- _What is required_:
The required output is an exact copy of the lines from the one containing "Tap the 4 GALLON WATER page title" through the end of the entries below, with pictures removed.
-------
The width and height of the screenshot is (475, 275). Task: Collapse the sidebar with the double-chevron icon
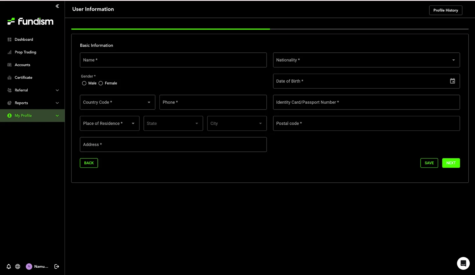[57, 6]
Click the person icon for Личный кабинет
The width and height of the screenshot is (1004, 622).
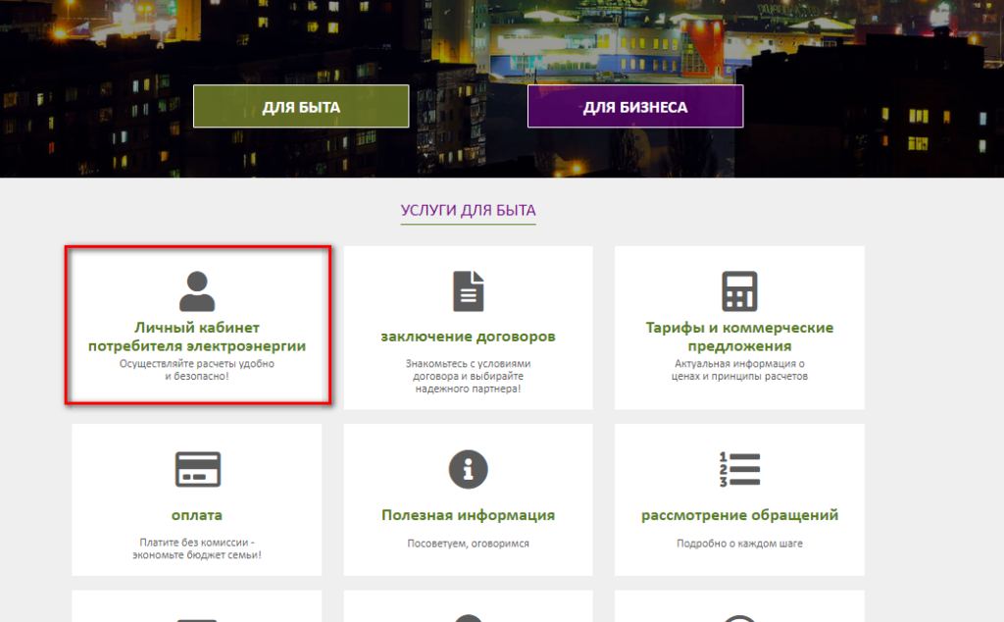pyautogui.click(x=197, y=291)
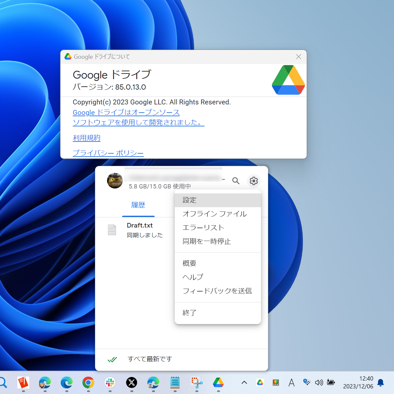Reveal the truncated account name
Image resolution: width=394 pixels, height=394 pixels.
173,176
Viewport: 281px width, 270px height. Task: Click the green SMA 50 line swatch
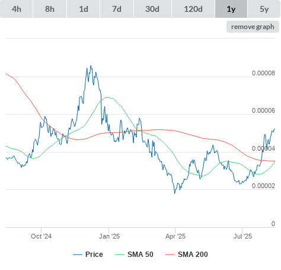pyautogui.click(x=120, y=255)
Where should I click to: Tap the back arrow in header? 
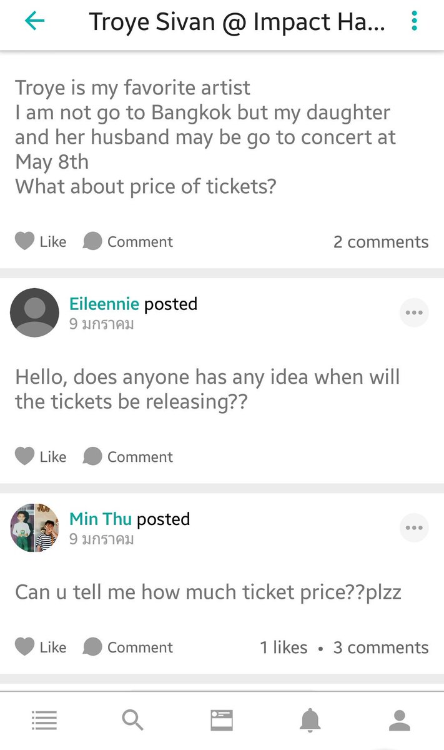(x=34, y=21)
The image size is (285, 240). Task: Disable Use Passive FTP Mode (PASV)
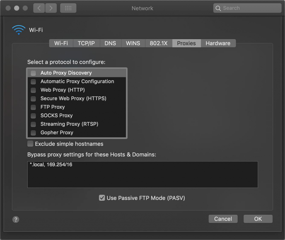[102, 198]
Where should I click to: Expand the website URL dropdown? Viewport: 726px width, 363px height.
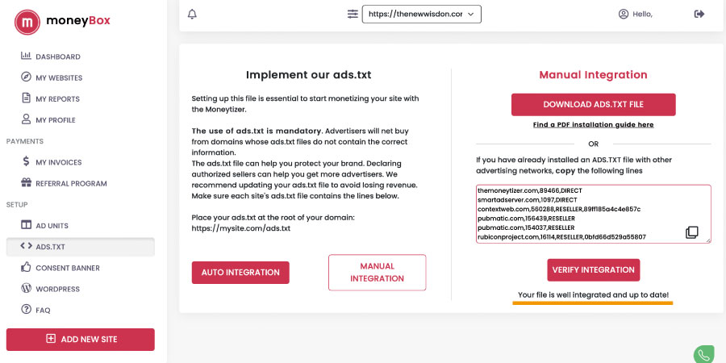pos(421,14)
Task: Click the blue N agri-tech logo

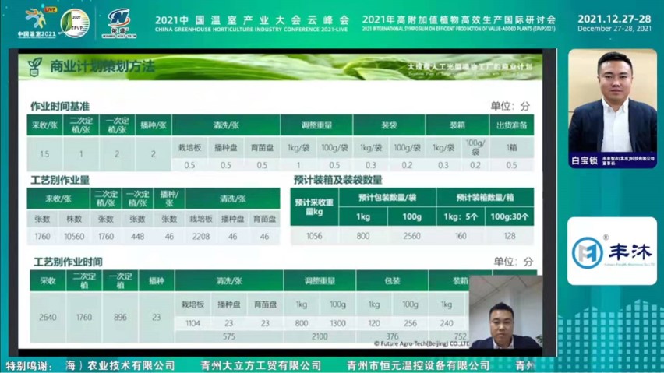Action: click(x=119, y=23)
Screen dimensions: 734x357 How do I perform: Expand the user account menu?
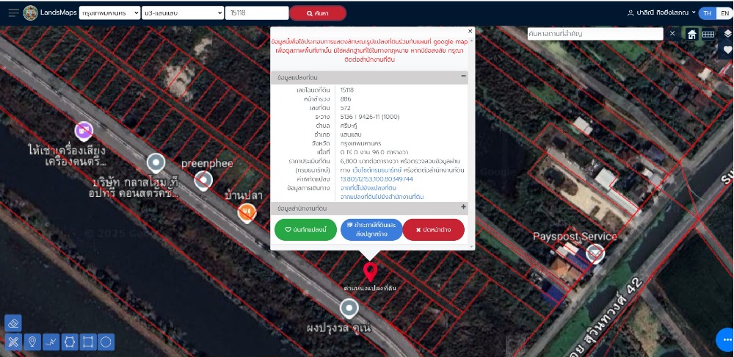coord(661,13)

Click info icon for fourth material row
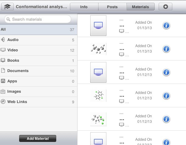[x=166, y=96]
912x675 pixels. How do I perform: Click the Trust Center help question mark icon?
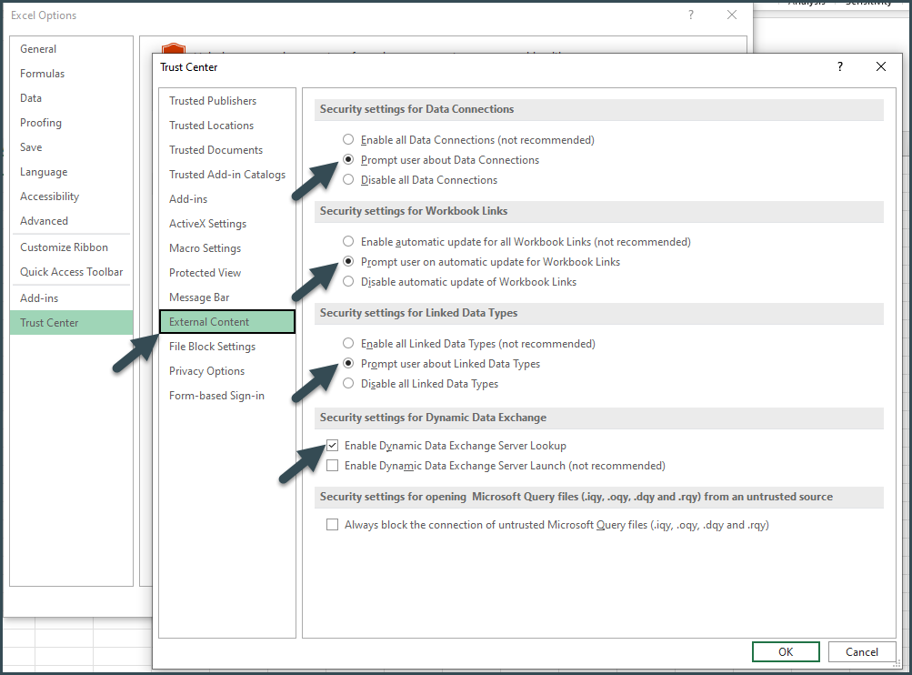click(839, 66)
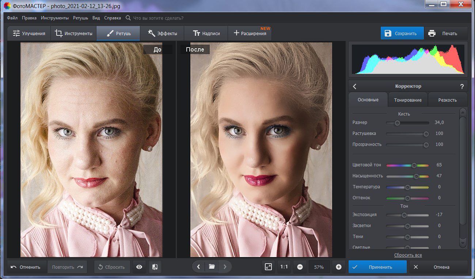Set zoom to 1:1 scale
475x279 pixels.
[284, 267]
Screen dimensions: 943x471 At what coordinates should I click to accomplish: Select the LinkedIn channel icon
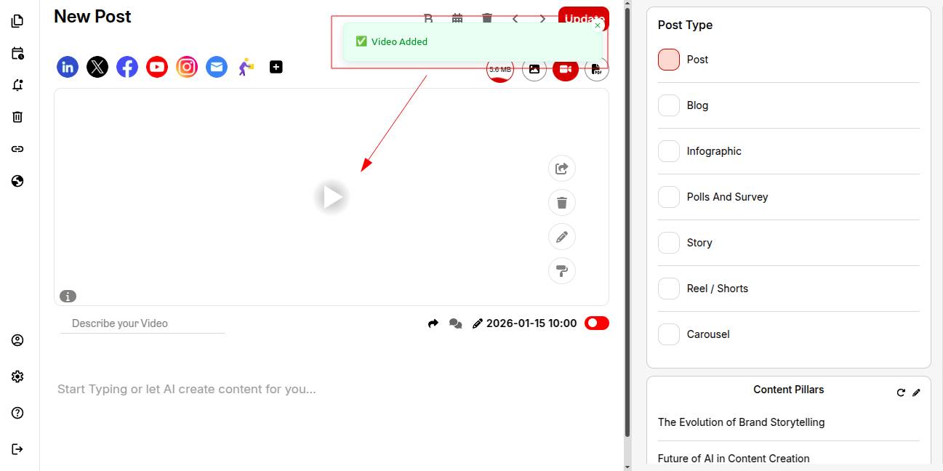click(68, 68)
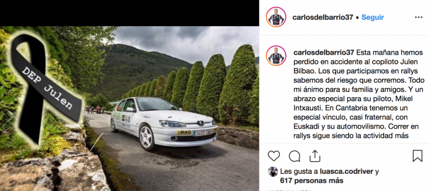This screenshot has width=429, height=191.
Task: Click the black bar above the post photo
Action: pyautogui.click(x=129, y=13)
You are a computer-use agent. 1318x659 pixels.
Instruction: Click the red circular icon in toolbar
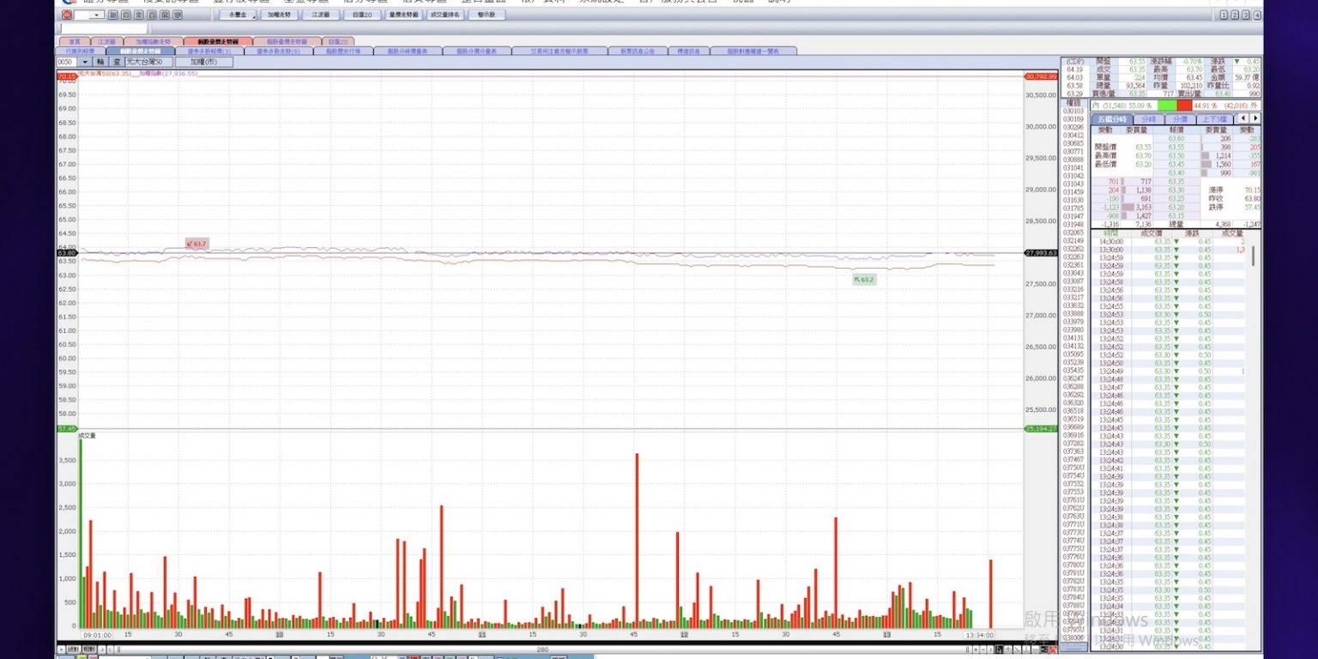[66, 15]
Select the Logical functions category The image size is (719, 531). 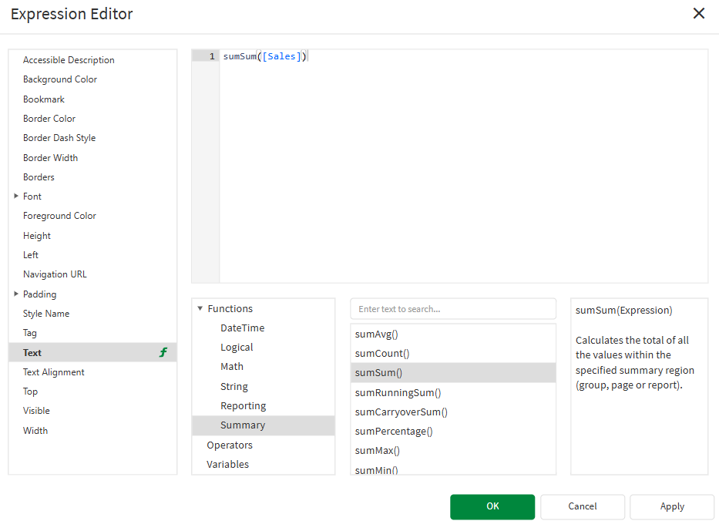click(237, 347)
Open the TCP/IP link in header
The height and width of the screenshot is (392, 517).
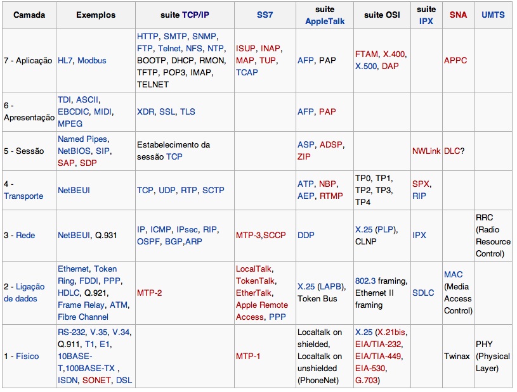click(x=197, y=15)
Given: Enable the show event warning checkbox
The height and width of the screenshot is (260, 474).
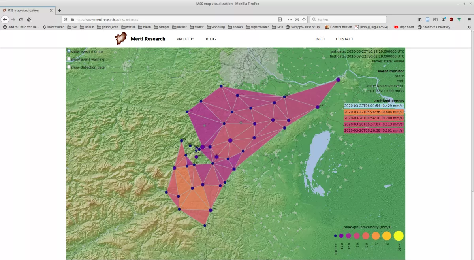Looking at the screenshot, I should 69,59.
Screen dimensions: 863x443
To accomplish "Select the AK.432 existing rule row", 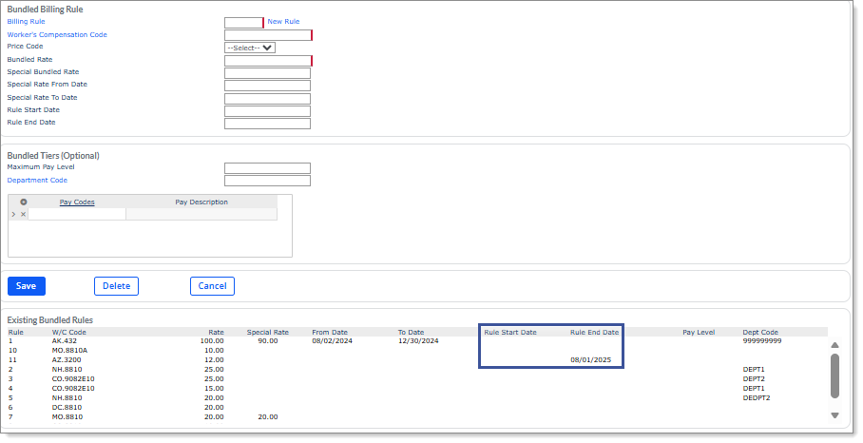I will tap(65, 340).
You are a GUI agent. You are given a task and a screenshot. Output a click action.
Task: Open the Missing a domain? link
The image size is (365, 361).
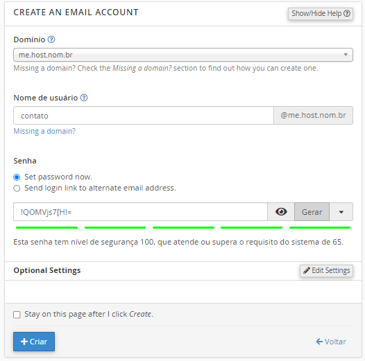point(44,131)
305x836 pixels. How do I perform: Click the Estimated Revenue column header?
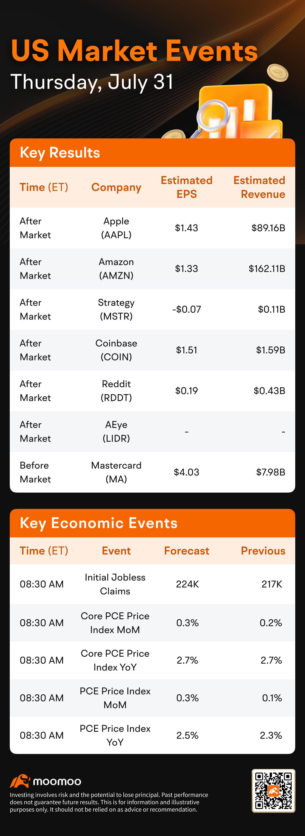tap(259, 187)
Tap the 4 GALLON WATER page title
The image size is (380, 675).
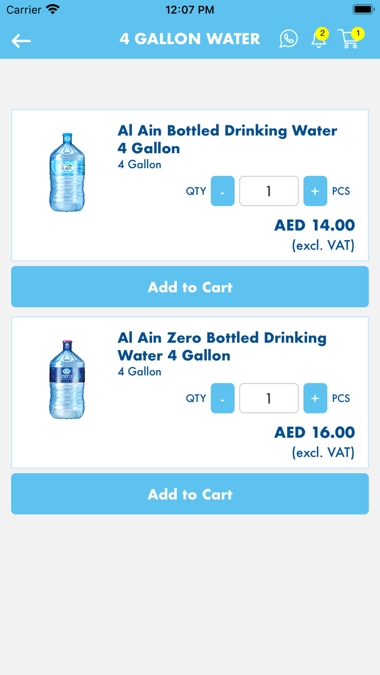click(x=189, y=39)
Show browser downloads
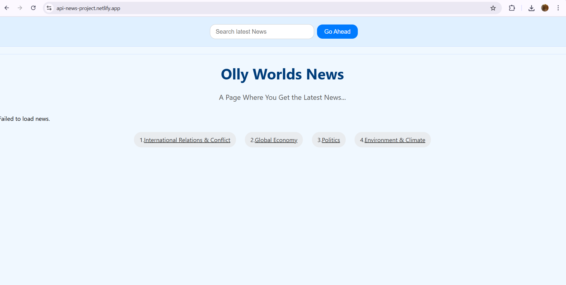This screenshot has width=566, height=285. click(531, 8)
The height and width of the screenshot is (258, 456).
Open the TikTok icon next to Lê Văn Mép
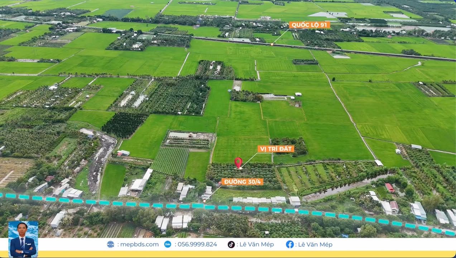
-------
- _Solution to this exercise_:
Tap the 4 GALLON WATER page title
The image size is (380, 675).
click(x=189, y=39)
Show browser downloads
This screenshot has width=566, height=285. click(531, 8)
The height and width of the screenshot is (258, 456).
Open the TikTok icon next to Lê Văn Mép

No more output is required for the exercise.